You could have a status node in ZooKeeper which every slave will subscribe
to and update! If one of the slave nodes sees that there have been too many
connection refused to the Leader by the slaves, the slave could go ahead and
delete the Leader znode, and force the Leader to give up its leadership. I
am not describing a deatiled way to do it, but its not very hard to come up
with a design for this.

Do you intend to have the Leader and Slaves in different Network (different
ACLs I mean) protected zones? In that case, it is a legitimate concern else
I do think assymetric network partition would be very unlikely to happen.

Do you usually see network partitions in such scenarios?


On 4/30/10 4:05 PM, "Lei Gao"<l...@linkedin.com>  wrote:

Hi Mahadev,

Why would the leader be disconnected from ZK? ZK is fine communicating with
the leader in this case. We are talking about asymmetric network failure.
Yes. Leader could consider all the slaves being down if it tracks the status
of all slaves himself. But I guess if ZK is used for for membership
management, neither the leader nor the slaves will be considered
disconnected because they can all connect to ZK.



On 4/30/10 3:47 PM, "Mahadev Konar"<maha...@yahoo-inc.com>  wrote:

Hi Lei,

In this case, the Leader will be disconnected from ZK cluster and will give
up its leadership. Since its disconnected, ZK cluster will realize that the
Leader is dead!....

When Zk cluster realizes that the Leader is dead (this is because the zk
cluster hasn't heard from the Leader for a certain time.... Configurable via
session timeout parameter), the slaves will be notified of this via watchers
in zookeeper cluster. The slaves will realize that the Leader is gone and
will relect a new Leader and will start working with the new Leader.

Does that answer your question?

You might want to look though the documentation of ZK to understand its use
case and how it solves these kind of issues....

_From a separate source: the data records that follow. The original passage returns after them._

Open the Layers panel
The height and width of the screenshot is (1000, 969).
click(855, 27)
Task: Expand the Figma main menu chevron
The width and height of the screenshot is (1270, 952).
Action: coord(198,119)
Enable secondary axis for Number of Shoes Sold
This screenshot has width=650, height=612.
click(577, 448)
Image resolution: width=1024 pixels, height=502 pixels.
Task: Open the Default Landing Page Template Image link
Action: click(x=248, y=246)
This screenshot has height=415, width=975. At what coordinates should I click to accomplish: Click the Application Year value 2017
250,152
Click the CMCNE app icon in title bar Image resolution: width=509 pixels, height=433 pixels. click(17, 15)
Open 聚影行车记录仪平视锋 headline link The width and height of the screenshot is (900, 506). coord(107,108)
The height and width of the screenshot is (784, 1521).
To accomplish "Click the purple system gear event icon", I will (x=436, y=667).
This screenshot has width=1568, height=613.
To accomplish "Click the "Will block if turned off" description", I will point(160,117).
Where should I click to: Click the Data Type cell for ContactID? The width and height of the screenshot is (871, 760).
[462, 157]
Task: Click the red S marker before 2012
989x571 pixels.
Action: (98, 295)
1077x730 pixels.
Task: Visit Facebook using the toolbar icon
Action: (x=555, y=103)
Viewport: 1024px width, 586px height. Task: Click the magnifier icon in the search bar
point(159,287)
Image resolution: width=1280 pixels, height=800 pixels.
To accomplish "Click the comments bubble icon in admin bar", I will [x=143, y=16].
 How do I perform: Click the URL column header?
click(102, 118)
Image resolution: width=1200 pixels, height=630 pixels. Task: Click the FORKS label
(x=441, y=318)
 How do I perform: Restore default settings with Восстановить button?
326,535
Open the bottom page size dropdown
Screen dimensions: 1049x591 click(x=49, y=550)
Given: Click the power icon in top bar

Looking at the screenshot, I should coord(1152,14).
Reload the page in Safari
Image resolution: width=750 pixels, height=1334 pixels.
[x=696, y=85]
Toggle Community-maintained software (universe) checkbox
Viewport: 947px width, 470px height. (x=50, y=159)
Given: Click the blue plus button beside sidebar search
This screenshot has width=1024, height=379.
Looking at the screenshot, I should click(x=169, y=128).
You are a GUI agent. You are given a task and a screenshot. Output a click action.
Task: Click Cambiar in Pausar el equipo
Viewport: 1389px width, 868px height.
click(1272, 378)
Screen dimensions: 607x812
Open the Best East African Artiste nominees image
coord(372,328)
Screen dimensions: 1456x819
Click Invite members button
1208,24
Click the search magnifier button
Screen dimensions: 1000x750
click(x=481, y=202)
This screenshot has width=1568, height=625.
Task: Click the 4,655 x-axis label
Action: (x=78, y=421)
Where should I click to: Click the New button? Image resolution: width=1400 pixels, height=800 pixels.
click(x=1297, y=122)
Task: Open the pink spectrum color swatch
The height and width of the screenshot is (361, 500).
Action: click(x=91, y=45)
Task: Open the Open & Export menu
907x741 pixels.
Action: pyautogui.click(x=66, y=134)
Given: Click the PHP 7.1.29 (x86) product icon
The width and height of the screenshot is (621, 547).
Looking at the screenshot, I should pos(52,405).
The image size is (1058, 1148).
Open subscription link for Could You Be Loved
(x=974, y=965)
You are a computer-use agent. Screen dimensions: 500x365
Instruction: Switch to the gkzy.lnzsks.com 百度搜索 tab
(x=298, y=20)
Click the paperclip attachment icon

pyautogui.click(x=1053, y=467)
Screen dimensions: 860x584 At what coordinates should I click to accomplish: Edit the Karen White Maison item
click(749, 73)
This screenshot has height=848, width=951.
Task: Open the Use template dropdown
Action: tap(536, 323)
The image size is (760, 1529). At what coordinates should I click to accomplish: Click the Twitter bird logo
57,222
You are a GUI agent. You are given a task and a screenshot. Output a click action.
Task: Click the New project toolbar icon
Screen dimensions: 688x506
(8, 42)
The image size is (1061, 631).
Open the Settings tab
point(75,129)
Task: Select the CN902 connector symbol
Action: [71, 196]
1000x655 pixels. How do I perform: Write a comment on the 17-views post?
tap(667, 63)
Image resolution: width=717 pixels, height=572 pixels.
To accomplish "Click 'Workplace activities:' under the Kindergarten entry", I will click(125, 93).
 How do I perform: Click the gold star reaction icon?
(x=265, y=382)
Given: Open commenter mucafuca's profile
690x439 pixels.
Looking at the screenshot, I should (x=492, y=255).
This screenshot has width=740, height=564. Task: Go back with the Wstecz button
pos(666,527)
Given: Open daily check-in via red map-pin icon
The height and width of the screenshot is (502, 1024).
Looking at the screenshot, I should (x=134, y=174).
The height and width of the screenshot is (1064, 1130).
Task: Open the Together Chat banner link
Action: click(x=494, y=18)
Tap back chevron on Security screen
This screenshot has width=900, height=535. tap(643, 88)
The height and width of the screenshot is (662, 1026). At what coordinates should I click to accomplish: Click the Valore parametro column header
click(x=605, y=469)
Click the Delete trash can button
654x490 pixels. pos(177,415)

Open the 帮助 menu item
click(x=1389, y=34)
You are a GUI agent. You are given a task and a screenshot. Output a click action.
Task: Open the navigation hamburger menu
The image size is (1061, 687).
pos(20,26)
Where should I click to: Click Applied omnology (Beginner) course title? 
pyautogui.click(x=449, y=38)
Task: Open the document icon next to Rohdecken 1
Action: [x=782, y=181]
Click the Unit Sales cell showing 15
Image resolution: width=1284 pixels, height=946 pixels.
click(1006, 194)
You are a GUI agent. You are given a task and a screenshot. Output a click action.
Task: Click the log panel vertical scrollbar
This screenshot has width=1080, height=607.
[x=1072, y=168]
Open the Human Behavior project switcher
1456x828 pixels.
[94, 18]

On 4/30/10 2:08 PM, "Lei Gao"<l...@linkedin.com>  wrote:

Thank you all for your answers. It clarifies a lot of my confusion about
service guarantees of ZK. I am still struggling with one failure case (I am
not trying to be the pain in the neck. But I need to have a full
understanding of what ZK can offer before I make a decision on whether to
used it in my cluster.)

Assume the following topology:

          Leader  ==== ZK cluster
               \\                    //
                \\                  //
                  \\               //

If I am asymmetric network failure such that the connection between Leader
and Slave(s) are broken while all other connections are still alive, would
my system hang after some point? Because no new leader election will be
initiated by slaves and the leader can't get the work to slave(s).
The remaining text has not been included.